Yore Eka, Contractor X is awarded the project.

Two days before the contractor is due to start on the project he receives an email loaded with attachments regarding the health and safety requirements for the project, Health and safety specification, baseline risk assessment, File Index, Mandatory agreement, Site-specific rules, and in the body of the email the wording  “All contractors are to submit health and safety files to site 7 days prior to commencement.”

Contractor X now boxed in, compiles a health and safety file of old health and safety files he has stacked on the back shelve in his office, not having the resources or the time to read through all the documentation ahead of time.
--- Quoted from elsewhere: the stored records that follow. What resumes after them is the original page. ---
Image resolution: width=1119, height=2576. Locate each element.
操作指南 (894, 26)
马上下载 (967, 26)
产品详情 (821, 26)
Day 1 of the project and Contractor X arrives on-site at 07:00 sharp with his best version of the 5 versions of safety files he has in his arsenal, of which he had reached compliance on previous projects

The supervisor is directed to the safety officer of the project and arrives at his/her office only to meet 4 other contractors. Supervisor of Contractor X waits 2 hours for his chance to speak to the safety officer, and then he receives the brutal news “I cannot audit you today I have 4 other contractors who booked ahead of time”

Day 1 of lost productivity and the standing cost is already becoming infuriating to the contractor.
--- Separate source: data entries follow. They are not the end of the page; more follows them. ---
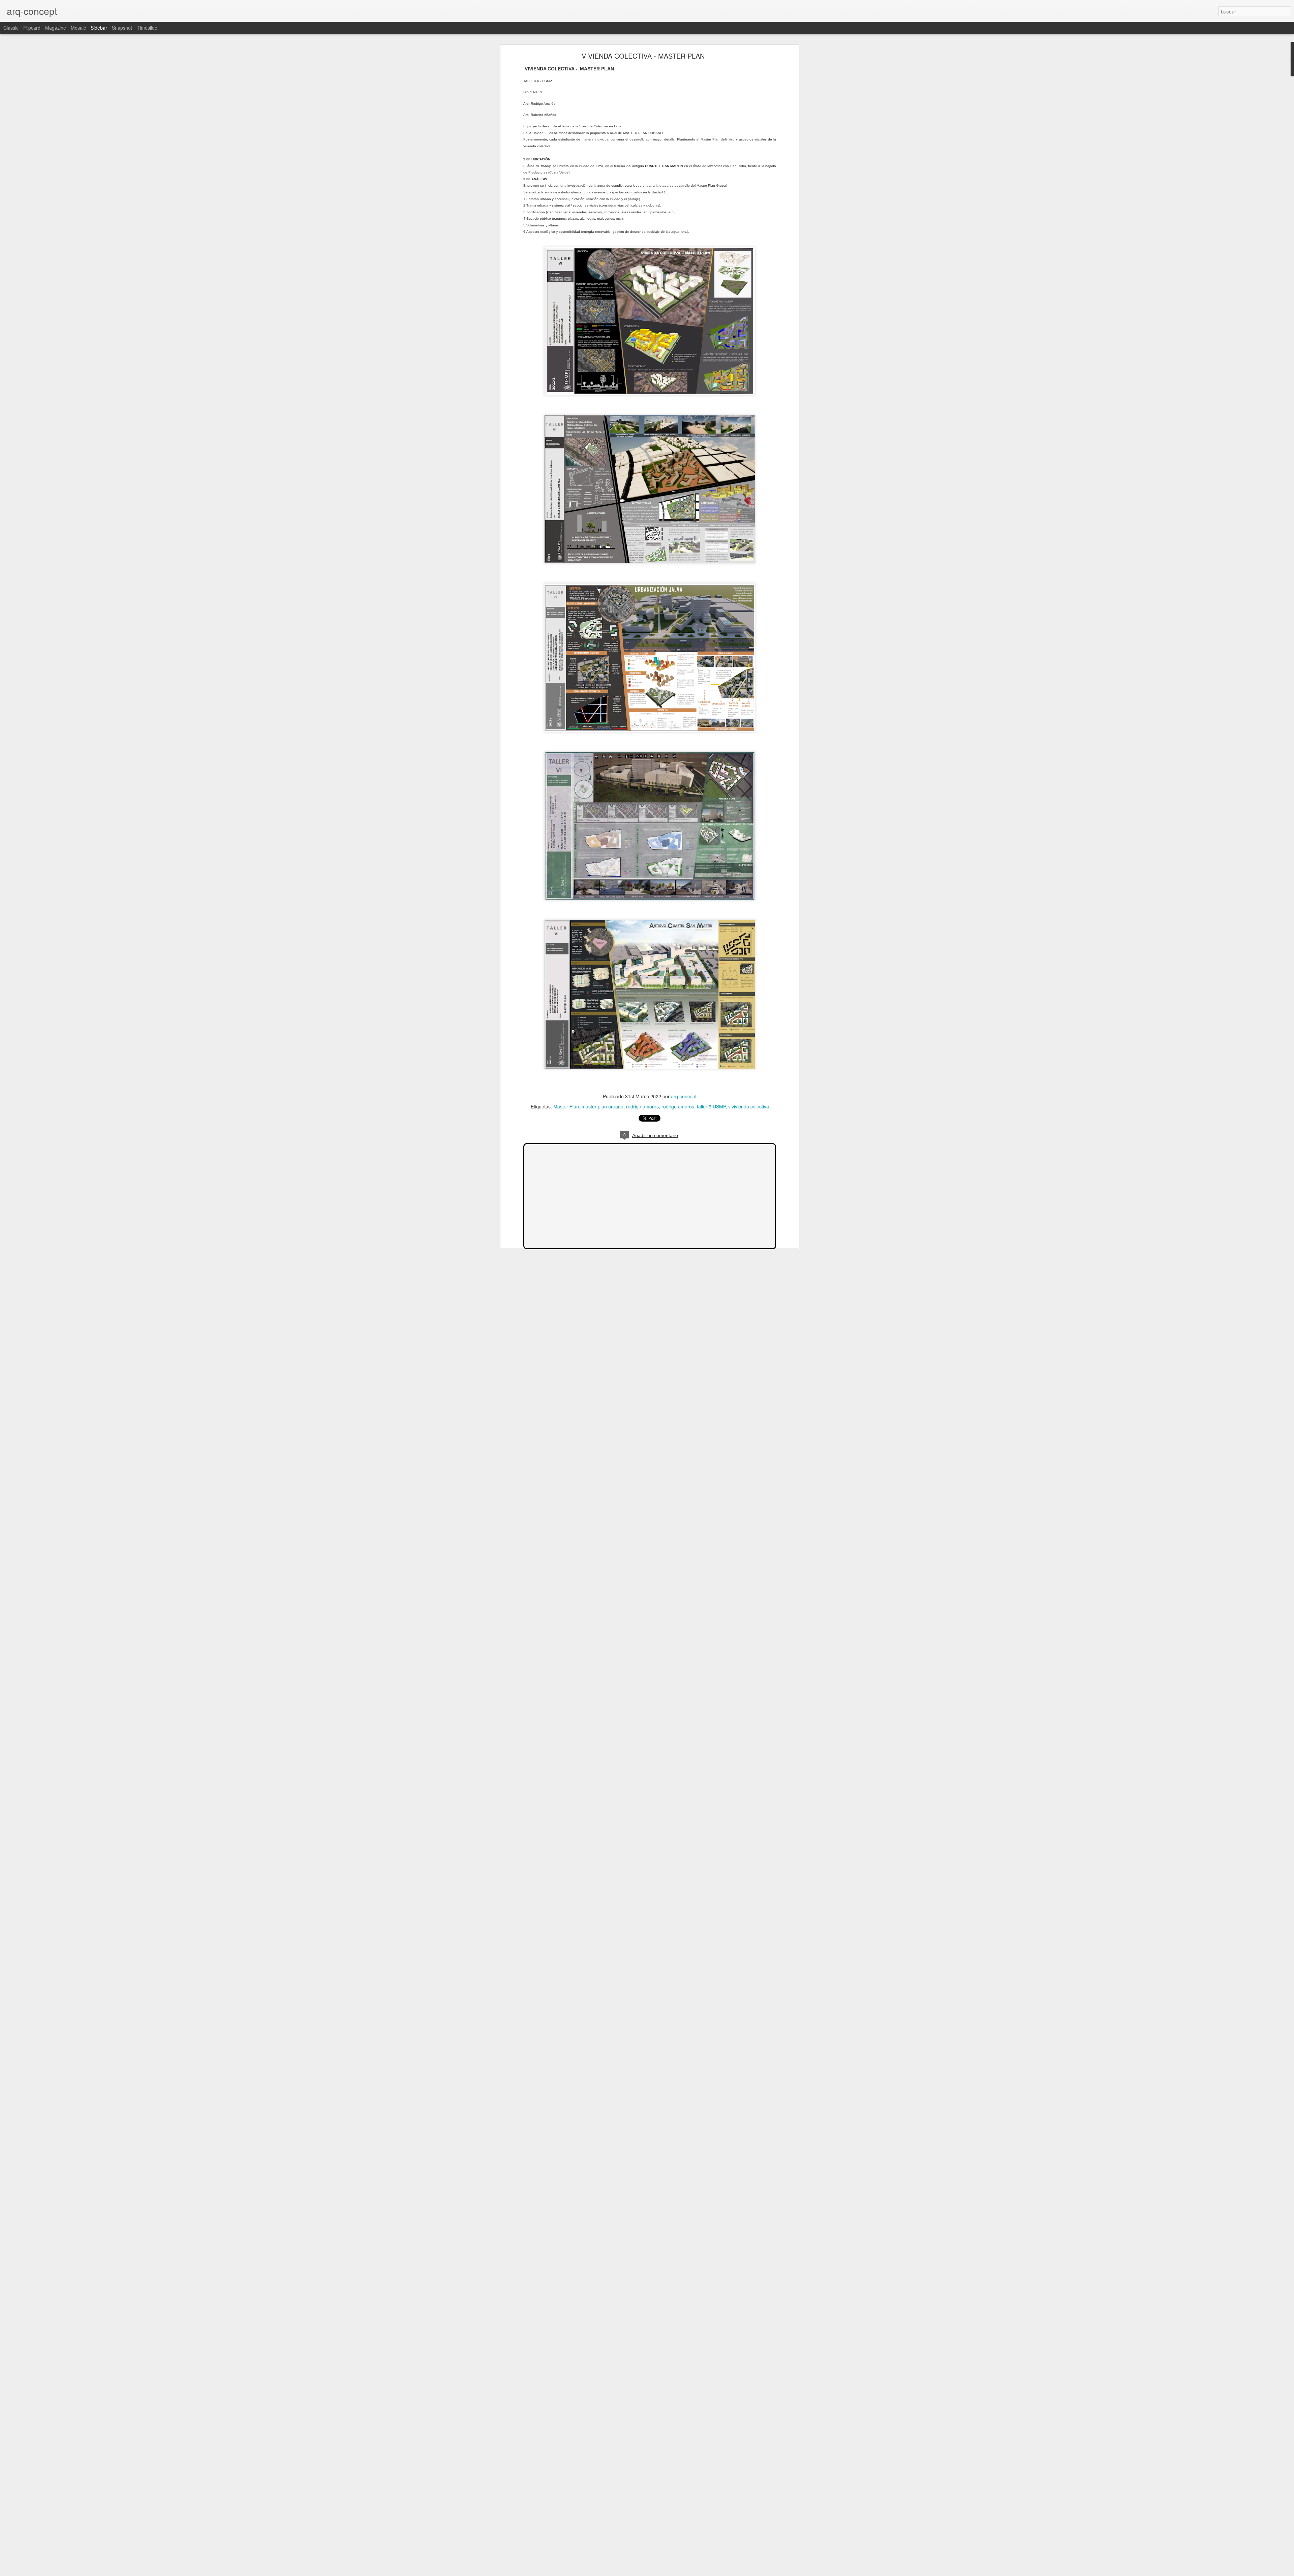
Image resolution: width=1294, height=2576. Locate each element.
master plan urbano (602, 1106)
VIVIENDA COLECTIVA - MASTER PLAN (643, 56)
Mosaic (78, 27)
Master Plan (566, 1106)
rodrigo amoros (642, 1106)
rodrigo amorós (677, 1106)
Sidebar (99, 27)
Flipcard (31, 27)
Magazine (55, 27)
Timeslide (147, 27)
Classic (11, 27)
After toiling and fighting away to get an approval audit done the next day, it is scheduled for 13:00. The team and file arrive back at the office.
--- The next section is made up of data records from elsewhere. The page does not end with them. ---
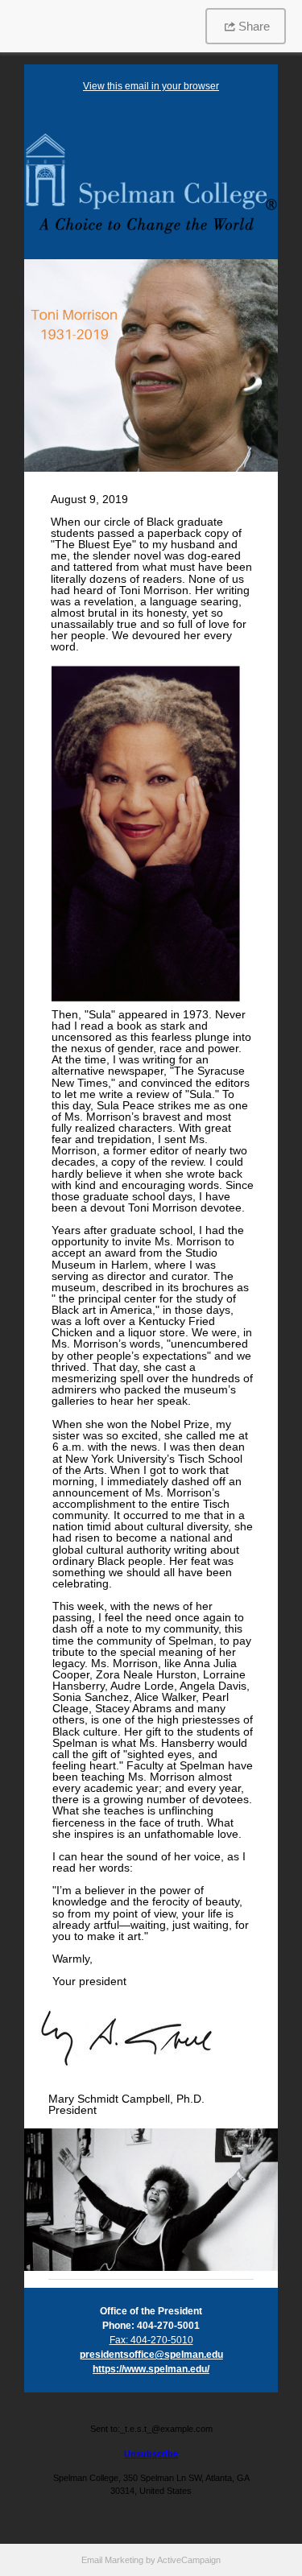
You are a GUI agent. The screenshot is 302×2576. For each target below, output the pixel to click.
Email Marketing (112, 2560)
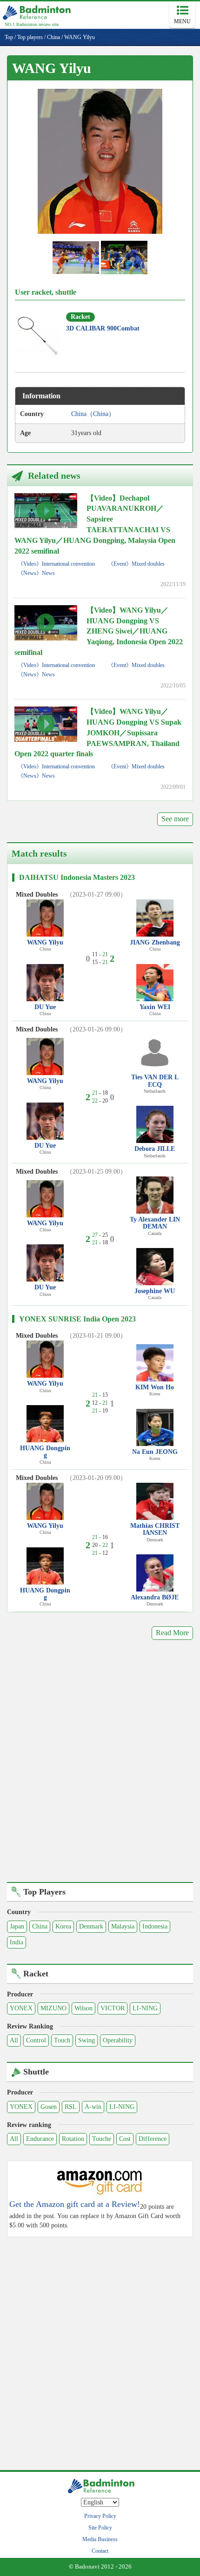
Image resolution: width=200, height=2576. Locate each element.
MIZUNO (53, 2008)
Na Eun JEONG (155, 1451)
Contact (100, 2551)
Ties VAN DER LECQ (155, 1081)
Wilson (83, 2008)
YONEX (21, 2008)
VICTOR (112, 2008)
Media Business (100, 2539)
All (14, 2040)
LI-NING (145, 2008)
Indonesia (154, 1926)
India (16, 1942)
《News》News (36, 573)
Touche (101, 2138)
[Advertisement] (100, 1768)
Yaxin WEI (155, 1007)
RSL (71, 2106)
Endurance (40, 2138)
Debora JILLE (154, 1148)
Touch (62, 2040)
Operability (118, 2040)
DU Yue (45, 1007)
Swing (86, 2040)
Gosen (48, 2106)
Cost (125, 2138)
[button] (100, 161)
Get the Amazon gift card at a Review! (74, 2204)
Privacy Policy (100, 2516)
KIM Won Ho (154, 1387)
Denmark (91, 1926)
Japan (17, 1926)
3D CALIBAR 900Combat (103, 328)
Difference (153, 2138)
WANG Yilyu (45, 942)
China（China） (93, 413)
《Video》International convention (56, 564)
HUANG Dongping (45, 1452)
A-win (93, 2106)
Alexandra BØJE (155, 1597)
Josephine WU (154, 1291)
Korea (63, 1926)
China (39, 1926)
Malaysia (122, 1926)
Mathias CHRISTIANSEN (155, 1529)
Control (36, 2040)
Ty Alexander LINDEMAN (155, 1223)
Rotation (73, 2138)
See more (175, 819)
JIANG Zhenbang (155, 942)
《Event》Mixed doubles (136, 564)
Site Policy (100, 2527)
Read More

The next day the full team arrives on the project hoping for an approval audit and induction.

Its 13:45 and Contractor X finally receives the attention of the principal contractor’s Safety Officer.

Having lost a day and a half already the safety officer starts to dissect the safety file, 2 hours later and another day lost. Contract X receives his score, a measly 50%, the approval score 90% compliance.

Back to the office and employees knock off. Having the deviations on hand the contractor on the third day now scrambles away to get as much as possible in place.

The file is audited once again, and our contractor now scores 85%. Some of the Competencies previously not required for appointments are not in place. The contractor is made aware of new training that was SAQA aligned and now considered compulsory.

Contractor X must now train his employees. Bookings are made and employees trained on money not budgeted for. Day 5 after the first visit and the file is approved, Contractor X is given an induction time for the following day, day 6 for induction training.

Day 6 and induction training commences at 09:00 and finishes at 11:30. Employees take lunch and work is to start at 13:00

A staggering 6 ½ days to get on the project.

Let’s do the math for 6 ½ days of standing time *

  • Five general laborer’s @ R1400 per day *
  • Once Crane Operator @ R  640 per day *
  • One Supervisor @ R  520 per day *
  • One Welder @ R  520 per day *
  • One Welding Machine Hire @ R  650 per day *
  • One Mobile Crane Hire @ R5000 per day *
  • Transportation cost up and down @ R  500 per day *
  • Training of employees 2 off @ R2500*

* Costs were relevant at the time of publishing.

Sum total R62 295.00, and that is excluding the cost of overtime incurred to make up the lost time on production.

I certainly have empathy for contractors in today’s market, it is extremely difficult to keep abreast with the latest development in occupational health and safety, price occupational health and safety into tenders and meander around different specifications and additional requirements.

None the less that is the price of being in business in today’s construction industry. The question to all of this is, how does one manage the cost?

And the answer lies in the question, you must manage your cost.

Invest in a good health and safety consultant

  • They will keep you informed and up to date with the latest occupational health and safety developments,
  • They work with numerous clients and principal contractors on a daily basis and know what is required from each
  • A good health and safety consultant will request the client’s specification at the time of tender

This will lead to zero standing time, increased production, and a safer work environment with fewer injuries more people on-site and safer equipment.